Their private dwelling and 5 out-offices were situated on Thomas’s holding.

Among the out-offices were a stable, a cow house, a piggery, a barn and a shed.

Thomas Keary signed the census form which was collected on 8th April.  The Enumerator was Jno. E. Harte, Constable.

James Hanney 

James Hanney, his wife Maggie, their 3 children and a visitor, named Denis Hanney, were residents of house 5.  James, a farmer, was 55 and Maggie was 53.  John, the elder son, was 18, Bernard was 16 and the daughter, Anne, was 13.  Denis was aged 24 and was an agricultural labourer.  John and Bernard were listed as farmer’s sons and Anne was a scholar.  All the occupants could read and write, were Roman Catholic and born in Co. Galway.

James Hanney’s private dwelling, a 2nd class house, had stone, brick or concrete walls, a slate/iron or tile roof, 3 front windows and 3 rooms.  James’s own holding was the site on which his house and 3 out-offices stood.

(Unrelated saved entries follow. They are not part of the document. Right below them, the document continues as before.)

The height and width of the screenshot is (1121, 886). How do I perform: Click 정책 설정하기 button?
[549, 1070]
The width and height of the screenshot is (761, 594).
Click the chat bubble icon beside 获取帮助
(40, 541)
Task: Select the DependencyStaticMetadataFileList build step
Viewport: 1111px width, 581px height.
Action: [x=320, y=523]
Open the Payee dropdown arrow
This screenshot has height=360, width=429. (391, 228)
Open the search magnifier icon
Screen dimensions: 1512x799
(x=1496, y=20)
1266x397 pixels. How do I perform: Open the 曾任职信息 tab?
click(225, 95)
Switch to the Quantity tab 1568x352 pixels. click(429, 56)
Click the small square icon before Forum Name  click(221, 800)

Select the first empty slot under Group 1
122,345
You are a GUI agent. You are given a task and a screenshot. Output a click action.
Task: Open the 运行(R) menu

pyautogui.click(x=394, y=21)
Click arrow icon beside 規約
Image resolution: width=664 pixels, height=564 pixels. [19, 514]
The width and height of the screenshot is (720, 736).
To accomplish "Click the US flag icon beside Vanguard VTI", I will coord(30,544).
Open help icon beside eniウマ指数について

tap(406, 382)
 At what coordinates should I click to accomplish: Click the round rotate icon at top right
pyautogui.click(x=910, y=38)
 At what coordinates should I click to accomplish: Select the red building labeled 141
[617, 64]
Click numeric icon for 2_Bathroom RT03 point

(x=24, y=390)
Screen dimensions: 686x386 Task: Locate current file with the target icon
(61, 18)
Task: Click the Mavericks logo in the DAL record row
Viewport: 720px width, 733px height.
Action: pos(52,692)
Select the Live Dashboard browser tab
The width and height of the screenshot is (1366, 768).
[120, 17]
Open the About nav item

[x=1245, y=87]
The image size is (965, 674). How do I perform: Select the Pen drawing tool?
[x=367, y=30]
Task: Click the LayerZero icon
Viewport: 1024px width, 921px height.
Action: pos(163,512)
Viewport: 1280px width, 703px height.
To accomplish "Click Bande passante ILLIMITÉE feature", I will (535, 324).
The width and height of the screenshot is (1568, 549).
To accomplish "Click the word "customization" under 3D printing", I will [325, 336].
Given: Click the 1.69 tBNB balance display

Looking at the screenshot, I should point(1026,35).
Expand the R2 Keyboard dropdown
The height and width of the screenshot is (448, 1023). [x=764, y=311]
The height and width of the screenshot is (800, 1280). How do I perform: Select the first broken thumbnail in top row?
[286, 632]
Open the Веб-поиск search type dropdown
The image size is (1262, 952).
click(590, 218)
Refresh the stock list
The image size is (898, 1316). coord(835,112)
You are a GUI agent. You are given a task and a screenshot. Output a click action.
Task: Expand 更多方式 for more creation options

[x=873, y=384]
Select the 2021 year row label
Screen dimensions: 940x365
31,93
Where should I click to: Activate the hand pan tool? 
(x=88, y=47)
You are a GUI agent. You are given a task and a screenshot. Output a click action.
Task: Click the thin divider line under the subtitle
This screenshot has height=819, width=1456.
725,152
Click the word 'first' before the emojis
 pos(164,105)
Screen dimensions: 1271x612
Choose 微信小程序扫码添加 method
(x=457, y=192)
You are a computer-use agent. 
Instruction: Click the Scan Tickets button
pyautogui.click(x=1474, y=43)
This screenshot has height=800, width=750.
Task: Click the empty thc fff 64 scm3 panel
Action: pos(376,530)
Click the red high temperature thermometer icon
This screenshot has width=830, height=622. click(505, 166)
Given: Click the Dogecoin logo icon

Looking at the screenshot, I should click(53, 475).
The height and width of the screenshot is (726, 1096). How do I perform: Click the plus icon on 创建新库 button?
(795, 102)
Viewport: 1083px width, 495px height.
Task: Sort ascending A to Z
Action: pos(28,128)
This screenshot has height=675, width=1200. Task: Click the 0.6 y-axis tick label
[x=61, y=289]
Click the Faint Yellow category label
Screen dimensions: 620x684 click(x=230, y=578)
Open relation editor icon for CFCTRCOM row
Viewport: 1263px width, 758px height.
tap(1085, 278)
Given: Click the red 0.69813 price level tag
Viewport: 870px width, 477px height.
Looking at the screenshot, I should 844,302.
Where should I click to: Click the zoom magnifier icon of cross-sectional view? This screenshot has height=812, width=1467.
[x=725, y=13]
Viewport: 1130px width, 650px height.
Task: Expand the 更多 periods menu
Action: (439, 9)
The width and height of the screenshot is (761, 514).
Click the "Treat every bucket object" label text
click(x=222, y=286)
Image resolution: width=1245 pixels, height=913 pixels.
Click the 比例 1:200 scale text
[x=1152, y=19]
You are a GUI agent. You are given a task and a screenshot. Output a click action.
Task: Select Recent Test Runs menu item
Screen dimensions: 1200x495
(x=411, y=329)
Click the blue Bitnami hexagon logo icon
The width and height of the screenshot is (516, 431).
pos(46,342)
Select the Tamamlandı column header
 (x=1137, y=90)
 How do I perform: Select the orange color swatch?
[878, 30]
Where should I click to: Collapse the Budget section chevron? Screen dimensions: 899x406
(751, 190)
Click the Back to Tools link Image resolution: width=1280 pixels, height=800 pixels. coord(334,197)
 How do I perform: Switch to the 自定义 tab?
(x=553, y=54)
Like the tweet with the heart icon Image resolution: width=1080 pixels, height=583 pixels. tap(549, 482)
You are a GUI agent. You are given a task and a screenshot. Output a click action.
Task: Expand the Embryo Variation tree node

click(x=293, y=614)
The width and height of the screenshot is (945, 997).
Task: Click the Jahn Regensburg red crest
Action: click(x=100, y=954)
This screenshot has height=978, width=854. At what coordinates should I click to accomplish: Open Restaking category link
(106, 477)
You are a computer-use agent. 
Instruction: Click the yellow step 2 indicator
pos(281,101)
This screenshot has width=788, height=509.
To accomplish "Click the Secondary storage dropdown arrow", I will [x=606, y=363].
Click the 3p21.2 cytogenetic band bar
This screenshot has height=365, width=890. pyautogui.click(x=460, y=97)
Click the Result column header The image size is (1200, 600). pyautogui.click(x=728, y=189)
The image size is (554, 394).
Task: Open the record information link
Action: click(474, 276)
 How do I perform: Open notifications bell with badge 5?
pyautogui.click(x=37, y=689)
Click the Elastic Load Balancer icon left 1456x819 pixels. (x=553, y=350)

The out-offices recorded on Form B 2 – Return of Out-Offices and Farm-Steadings – were a stable, a cow house and a piggery.

The census form, signed by James Hanney, was collected on 8th April.  The Enumerator was Jno. E. Harte, Constable.

Ellen Tierney

Ellen Tierney was a 45 year old widow and listed as head of family.  Her son, Patrick, was 14 and her widowed mother-in-law, Catherine, was aged 80.  All 3 were Roman Catholic and born in Co. Galway.  Catherine could read and spoke Irish and English; Ellen and Patrick were able to read and write.

James Hanney was the landholder on whose holding Ellen’s house was situated.  The house, listed as 3rd class, had 2 rooms, 2 front windows, a thatch or wood roof, and stone/brick or concrete walls.

No out-offices were recorded.

Ellen Tierney signed the census form which was collected on 8th April.  Jno. E. Harte, Constable, was the Enumerator.

Thomas Murphy 

Thomas Murphy, a farmer, aged 53, lived with his wife, Anne, and his widowed mother, also named Anne.  His wife was 52 and his mother was 78 years.  The 3 residents were born in Co. Galway and were Roman Catholic.  Anne (wife) could read but neither Thomas nor his mother could do so.

Thomas Murphy’s private dwelling and 4 out-offices were built on his own holding.  The 2nd class house had brick, stone or concrete walls, a thatch or woof roof, 3 windows in front and 3 rooms occupied by the family.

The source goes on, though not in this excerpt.